5 Analysis flowcharts
On this section, a detailed guide on how to perform different analyses using exposomeShiny will be provided. The guide contains screenshots of the analysis steps as well as some flowcharts.
5.1 Exposome health analysis
The exposome health analysis corresponds to the study of the relation between exposures (exposome) and health outcomes (phenotypes). Information about exposome data exploration and pre-processing can also be found on this subsection. Along this section, the data files used as examples are: exposures.csv
, exposures_lod.csv
, description.csv
, phenotypes.csv
and exposome_plain.csv
which are available here.
5.1.1 Data entry
There are two different data entry methods. Exposome data which uses the three tables and plain data which only uses one.
5.1.1.1 Exposome data
Three tables are needed to input an exposome dataset: the exposures, description and phenotypes. This files have to be provided as csv
or txt
. Different separator formats are supported (‘,’ ‘;’ tabs and spaces). Excel files or R objects are not supported as inputs. Be sure all three files share the same separator.

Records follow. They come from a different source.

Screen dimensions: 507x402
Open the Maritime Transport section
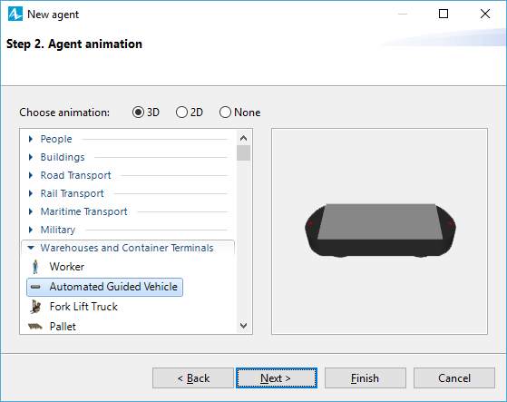31,211
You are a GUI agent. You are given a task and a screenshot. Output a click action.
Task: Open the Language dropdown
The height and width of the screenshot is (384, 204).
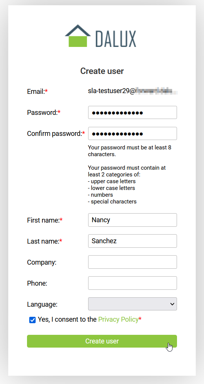tap(132, 304)
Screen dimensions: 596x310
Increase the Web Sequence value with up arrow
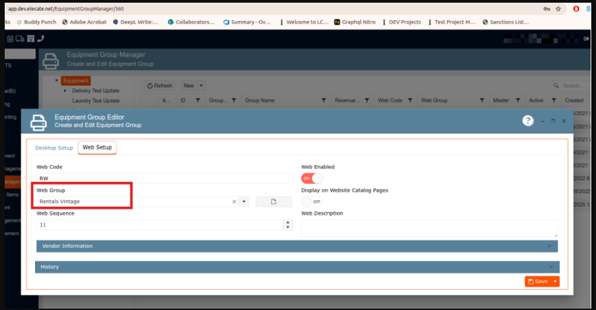(x=289, y=222)
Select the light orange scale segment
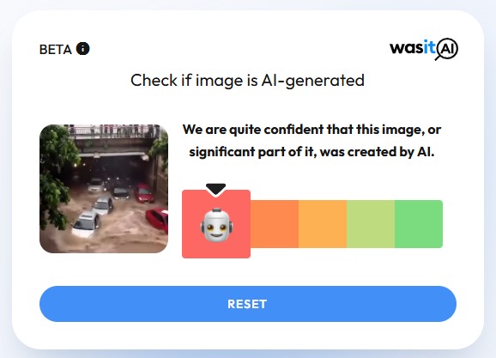The height and width of the screenshot is (358, 496). click(323, 224)
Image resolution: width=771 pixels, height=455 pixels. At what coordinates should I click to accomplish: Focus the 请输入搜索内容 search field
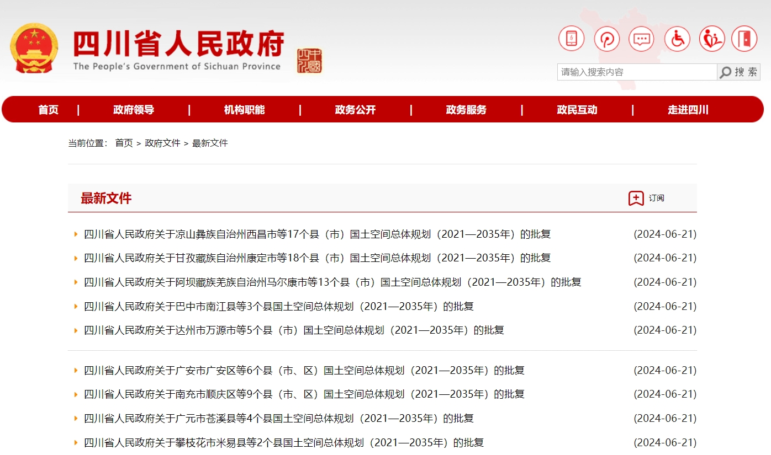tap(636, 72)
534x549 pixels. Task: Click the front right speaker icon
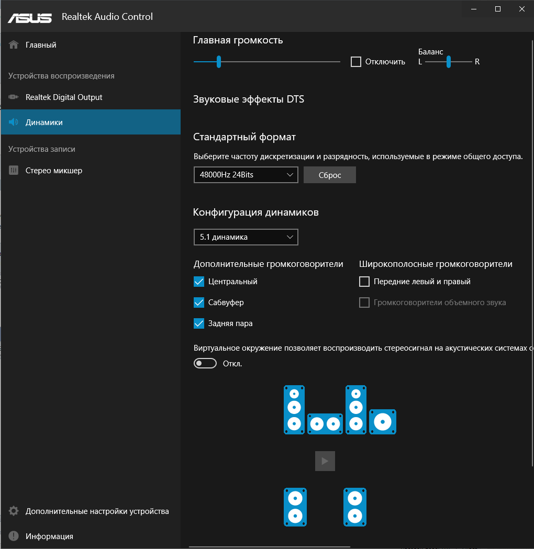(356, 410)
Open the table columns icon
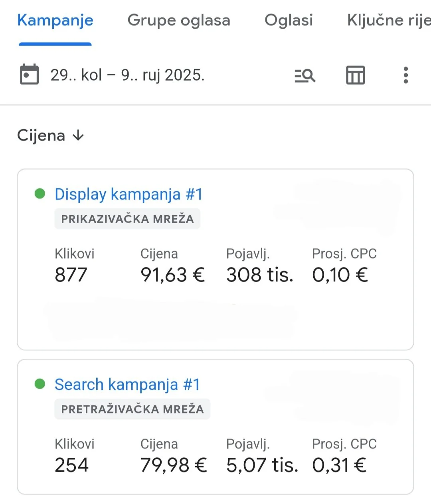 (355, 75)
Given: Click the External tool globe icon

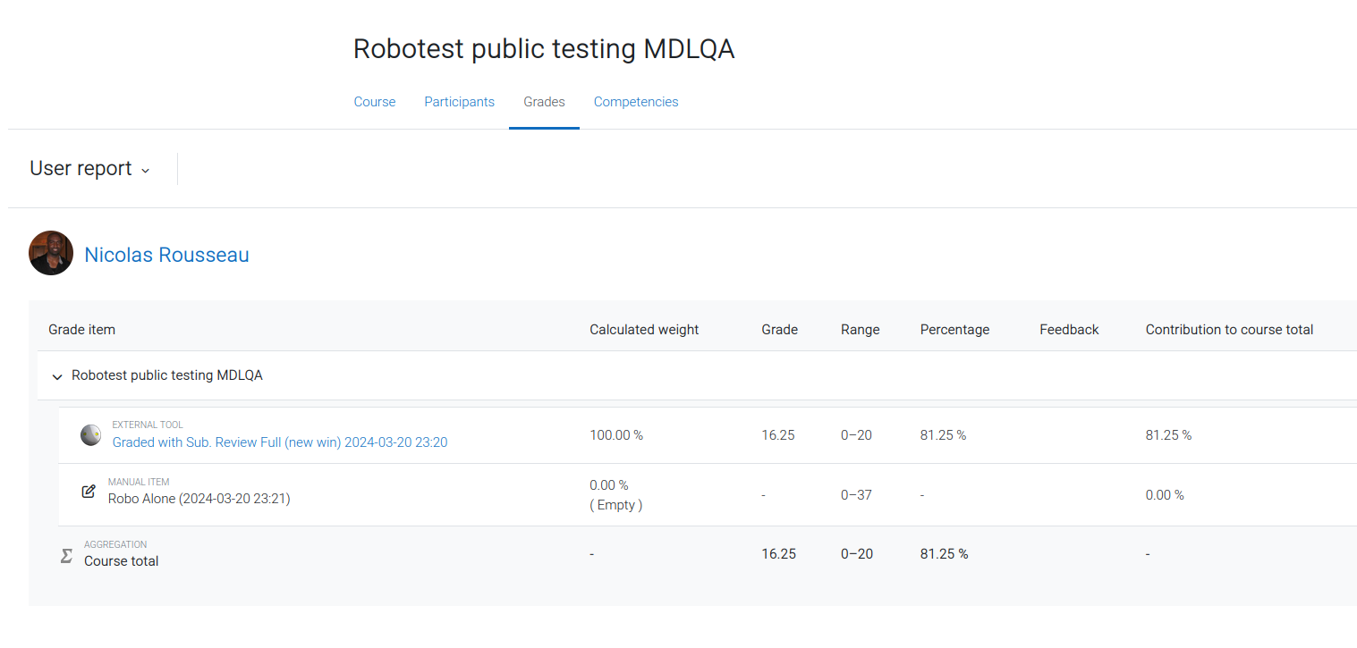Looking at the screenshot, I should [90, 435].
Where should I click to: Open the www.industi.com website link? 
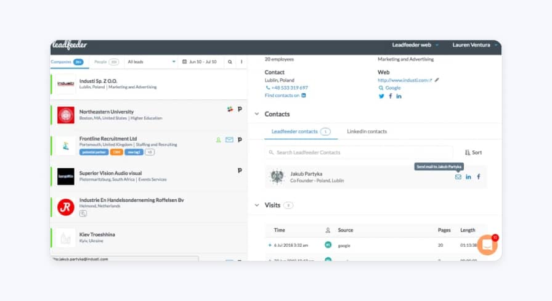point(404,80)
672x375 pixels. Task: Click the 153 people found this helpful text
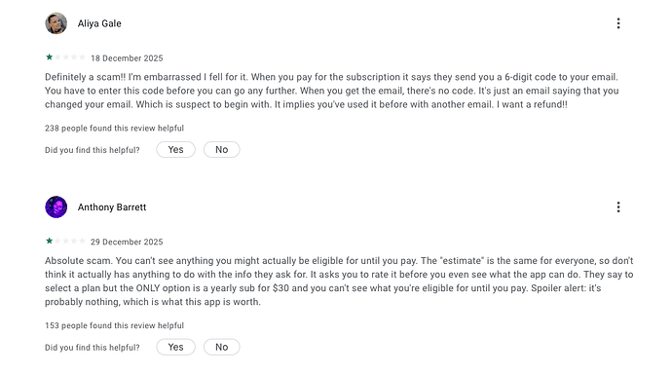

Once the tables are read two new main elements will appear, 1) the option to explore the inputted tables; and 2) six input fields which control the following file parameters:
- Column name in the description file that contains the exposures
- Column name in the description file that contains the families
- Column name in the exposures file that contains the identifier
- Column name in the phenotypes file that contains the identifier
- The threshold to select between continuous or factor exposures. More than this number of unique items on an exposure will be considered as ‘continuous’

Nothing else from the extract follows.